→ **EXERCISE REQUIREMENTS**
Please keep the images out and set down the data exactly as given.

DATA EXTRACTS START

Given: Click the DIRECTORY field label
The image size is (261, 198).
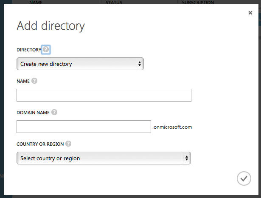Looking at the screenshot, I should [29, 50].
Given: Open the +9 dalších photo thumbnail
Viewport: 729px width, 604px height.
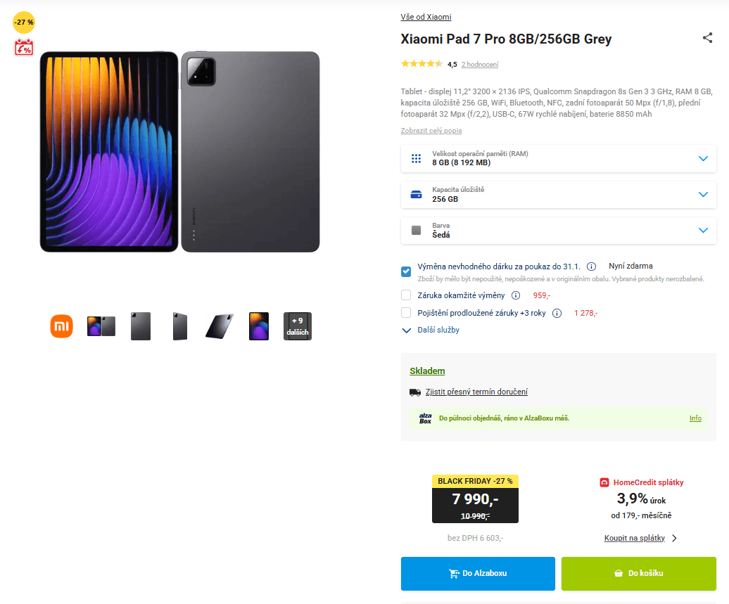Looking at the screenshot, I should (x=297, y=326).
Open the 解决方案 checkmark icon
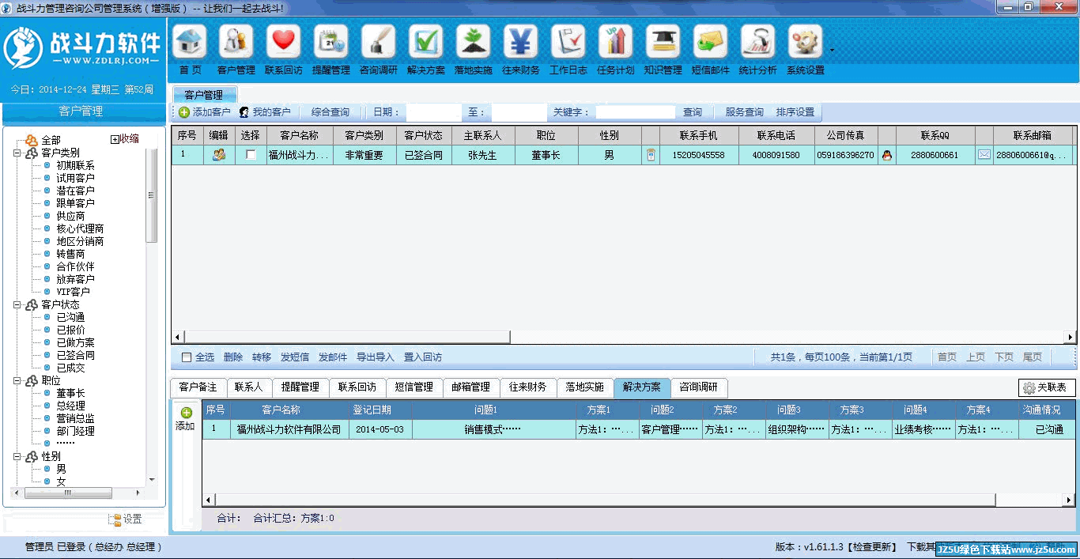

DATA EXTRACTS END

→ **ANSWER TO THIS TASK**
Given: Click the DIRECTORY field label
The image size is (261, 198).
Looking at the screenshot, I should [29, 50].
Given: Open the +9 dalších photo thumbnail
Viewport: 729px width, 604px height.
Looking at the screenshot, I should (x=297, y=326).
Open the 解决方案 checkmark icon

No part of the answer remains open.